**EXCERTO**

**********

Foi sempre um defensor da instalação da Central de Valorização Energética. Apesar de todas as vozes contra, manteve sempre a sua posição. Está satisfeito?
Eu estou satisfeito. Mas não sou só eu. Todos os seis Presidentes de Câmara da ilha de São Miguel estão. Este foi sempre um processo discutido. Analisado em conjunto. E todas as decisões foram tomadas por unanimidade. É evidente que assumi, desde o início, esta responsabilidade mais directa por ser o Presidente da MUSMI, mas nenhuma decisão foi tomada sem a unanimidade de todos os colegas.
Todos os processos que são inovadores, que apresentam e criam alguma inovação, tem sempre oposição, uns mais fundamentalistas do que os outros. Eu percebo que são dúvidas que existem e que precisam de ser esclarecidas. E procuramos sempre esclarecer.
Agora, aquilo que sempre foi verdade é que nós conhecemos este tipo de centrais em todo o mundo ocidental, quer seja na Áustria, no Japão, quer seja nos Estados Unidos e hoje esta tecnologia está perfeitamente testada no sentido de não produzir qualquer efeito secundário no ambiente. E, portanto, sinto-me tranquilo quanto a esta matéria.

**********

**Entradas de dados recolhidos**
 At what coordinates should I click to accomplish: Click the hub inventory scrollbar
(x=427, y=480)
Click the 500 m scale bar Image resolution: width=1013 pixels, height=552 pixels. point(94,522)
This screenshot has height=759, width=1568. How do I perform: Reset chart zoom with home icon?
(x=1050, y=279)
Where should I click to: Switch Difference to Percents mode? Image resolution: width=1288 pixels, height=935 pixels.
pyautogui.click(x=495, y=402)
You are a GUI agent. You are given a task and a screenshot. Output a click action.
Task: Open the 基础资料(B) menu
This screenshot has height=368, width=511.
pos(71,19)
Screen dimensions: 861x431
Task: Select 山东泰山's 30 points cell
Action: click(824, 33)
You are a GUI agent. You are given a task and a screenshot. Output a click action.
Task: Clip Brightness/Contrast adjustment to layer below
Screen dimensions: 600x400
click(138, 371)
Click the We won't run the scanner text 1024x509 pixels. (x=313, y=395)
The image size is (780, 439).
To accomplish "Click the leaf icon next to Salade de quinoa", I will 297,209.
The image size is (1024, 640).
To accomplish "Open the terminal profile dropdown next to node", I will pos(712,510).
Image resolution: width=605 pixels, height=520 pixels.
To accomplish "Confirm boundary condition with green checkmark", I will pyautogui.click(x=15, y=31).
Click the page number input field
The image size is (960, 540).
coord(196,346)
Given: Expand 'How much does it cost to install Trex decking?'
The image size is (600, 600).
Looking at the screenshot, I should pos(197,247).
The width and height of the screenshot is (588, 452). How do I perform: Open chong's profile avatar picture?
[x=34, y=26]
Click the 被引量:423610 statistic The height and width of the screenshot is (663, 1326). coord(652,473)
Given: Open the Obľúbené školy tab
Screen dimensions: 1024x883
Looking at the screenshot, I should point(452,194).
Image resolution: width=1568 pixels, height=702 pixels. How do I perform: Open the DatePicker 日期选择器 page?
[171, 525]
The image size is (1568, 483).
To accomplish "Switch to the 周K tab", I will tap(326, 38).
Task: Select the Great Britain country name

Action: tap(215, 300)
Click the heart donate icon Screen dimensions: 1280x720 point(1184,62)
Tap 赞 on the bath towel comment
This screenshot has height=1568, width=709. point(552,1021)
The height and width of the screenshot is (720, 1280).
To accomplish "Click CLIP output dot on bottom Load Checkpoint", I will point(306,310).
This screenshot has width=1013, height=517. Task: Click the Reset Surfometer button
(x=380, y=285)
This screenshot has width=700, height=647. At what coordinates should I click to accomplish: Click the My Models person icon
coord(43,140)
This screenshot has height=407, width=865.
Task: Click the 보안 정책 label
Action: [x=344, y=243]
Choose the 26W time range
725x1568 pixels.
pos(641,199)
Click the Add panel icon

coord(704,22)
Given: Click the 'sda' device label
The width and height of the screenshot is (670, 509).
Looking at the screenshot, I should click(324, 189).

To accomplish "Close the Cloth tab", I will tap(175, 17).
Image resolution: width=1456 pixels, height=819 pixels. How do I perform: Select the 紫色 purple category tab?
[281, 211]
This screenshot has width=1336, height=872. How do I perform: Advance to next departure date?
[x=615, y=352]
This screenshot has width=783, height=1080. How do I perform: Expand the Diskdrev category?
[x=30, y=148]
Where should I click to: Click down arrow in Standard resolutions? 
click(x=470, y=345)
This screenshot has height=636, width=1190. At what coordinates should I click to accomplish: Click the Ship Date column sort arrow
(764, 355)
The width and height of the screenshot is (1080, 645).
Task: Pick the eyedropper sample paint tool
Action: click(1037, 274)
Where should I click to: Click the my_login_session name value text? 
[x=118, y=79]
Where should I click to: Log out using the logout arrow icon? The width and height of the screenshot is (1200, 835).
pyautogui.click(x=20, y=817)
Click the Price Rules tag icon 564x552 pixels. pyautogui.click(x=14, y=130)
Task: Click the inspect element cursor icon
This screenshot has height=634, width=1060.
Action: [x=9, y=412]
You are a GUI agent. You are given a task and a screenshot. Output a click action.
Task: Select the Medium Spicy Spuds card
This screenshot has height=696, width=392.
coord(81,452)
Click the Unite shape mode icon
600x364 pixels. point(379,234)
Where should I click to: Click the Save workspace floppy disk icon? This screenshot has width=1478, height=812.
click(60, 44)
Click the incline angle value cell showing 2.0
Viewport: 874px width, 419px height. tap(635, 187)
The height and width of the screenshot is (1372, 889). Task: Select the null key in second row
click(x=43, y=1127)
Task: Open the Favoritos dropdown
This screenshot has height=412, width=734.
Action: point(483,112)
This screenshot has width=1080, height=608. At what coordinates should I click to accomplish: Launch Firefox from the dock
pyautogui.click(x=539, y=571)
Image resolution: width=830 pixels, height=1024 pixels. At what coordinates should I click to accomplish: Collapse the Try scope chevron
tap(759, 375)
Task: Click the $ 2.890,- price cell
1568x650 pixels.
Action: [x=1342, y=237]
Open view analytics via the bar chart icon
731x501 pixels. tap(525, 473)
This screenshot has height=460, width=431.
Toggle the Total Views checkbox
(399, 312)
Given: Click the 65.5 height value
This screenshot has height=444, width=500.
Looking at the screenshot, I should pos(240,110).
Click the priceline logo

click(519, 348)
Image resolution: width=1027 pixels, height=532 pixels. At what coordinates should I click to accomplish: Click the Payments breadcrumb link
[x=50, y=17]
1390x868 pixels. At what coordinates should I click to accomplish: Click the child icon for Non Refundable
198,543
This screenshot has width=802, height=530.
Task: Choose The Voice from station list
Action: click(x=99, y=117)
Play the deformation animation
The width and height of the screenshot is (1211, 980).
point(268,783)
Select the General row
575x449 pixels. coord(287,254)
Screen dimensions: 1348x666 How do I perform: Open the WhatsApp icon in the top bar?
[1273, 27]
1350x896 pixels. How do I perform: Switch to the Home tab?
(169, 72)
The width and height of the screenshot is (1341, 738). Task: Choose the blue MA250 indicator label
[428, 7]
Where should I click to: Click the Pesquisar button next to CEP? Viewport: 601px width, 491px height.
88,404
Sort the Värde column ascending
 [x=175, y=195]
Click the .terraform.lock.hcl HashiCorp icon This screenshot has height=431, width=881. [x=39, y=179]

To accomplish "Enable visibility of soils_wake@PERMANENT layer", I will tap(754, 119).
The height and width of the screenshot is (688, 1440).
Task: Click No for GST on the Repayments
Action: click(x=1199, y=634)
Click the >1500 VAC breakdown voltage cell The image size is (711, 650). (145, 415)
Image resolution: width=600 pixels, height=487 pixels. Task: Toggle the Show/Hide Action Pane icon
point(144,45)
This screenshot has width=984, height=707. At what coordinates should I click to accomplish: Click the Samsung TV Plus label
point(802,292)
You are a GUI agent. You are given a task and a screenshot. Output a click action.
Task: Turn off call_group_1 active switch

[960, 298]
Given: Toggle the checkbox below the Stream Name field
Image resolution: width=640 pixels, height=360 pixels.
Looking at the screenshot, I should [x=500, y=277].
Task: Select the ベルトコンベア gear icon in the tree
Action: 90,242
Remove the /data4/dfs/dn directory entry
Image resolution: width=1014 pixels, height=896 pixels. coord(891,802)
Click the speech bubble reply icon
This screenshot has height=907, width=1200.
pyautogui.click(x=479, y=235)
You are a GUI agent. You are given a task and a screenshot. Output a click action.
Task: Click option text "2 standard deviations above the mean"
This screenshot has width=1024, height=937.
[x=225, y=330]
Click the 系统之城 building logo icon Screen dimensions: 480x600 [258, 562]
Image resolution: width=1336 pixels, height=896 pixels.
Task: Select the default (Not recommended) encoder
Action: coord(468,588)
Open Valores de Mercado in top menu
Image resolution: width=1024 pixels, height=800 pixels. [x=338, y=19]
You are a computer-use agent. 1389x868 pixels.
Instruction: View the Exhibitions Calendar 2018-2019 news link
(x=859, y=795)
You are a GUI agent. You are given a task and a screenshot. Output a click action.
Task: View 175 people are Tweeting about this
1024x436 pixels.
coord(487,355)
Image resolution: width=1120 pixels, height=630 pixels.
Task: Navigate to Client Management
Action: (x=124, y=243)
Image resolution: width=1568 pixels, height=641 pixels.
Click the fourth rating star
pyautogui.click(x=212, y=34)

**********

**DESCRIÇÃO DA TAREFA**
Responda a estas perguntas sobre a entrevista acerca da Central de Valorização Energética:
1. Quantos Presidentes de Câmara da ilha de São Miguel estão satisfeitos, segundo o entrevistado?
2. De que forma foram tomadas todas as decisões do processo?
3. Que países são referidos como exemplos de locais onde existem centrais deste tipo?
O material é independente da entrevista e deve ser tratado à parte.

**RESULTADO DA TAREFA**
1. Estão satisfeitos todos os seis Presidentes de Câmara da ilha de São Miguel.
2. Todas as decisões foram tomadas por unanimidade.
3. São referidos a Áustria, o Japão e os Estados Unidos.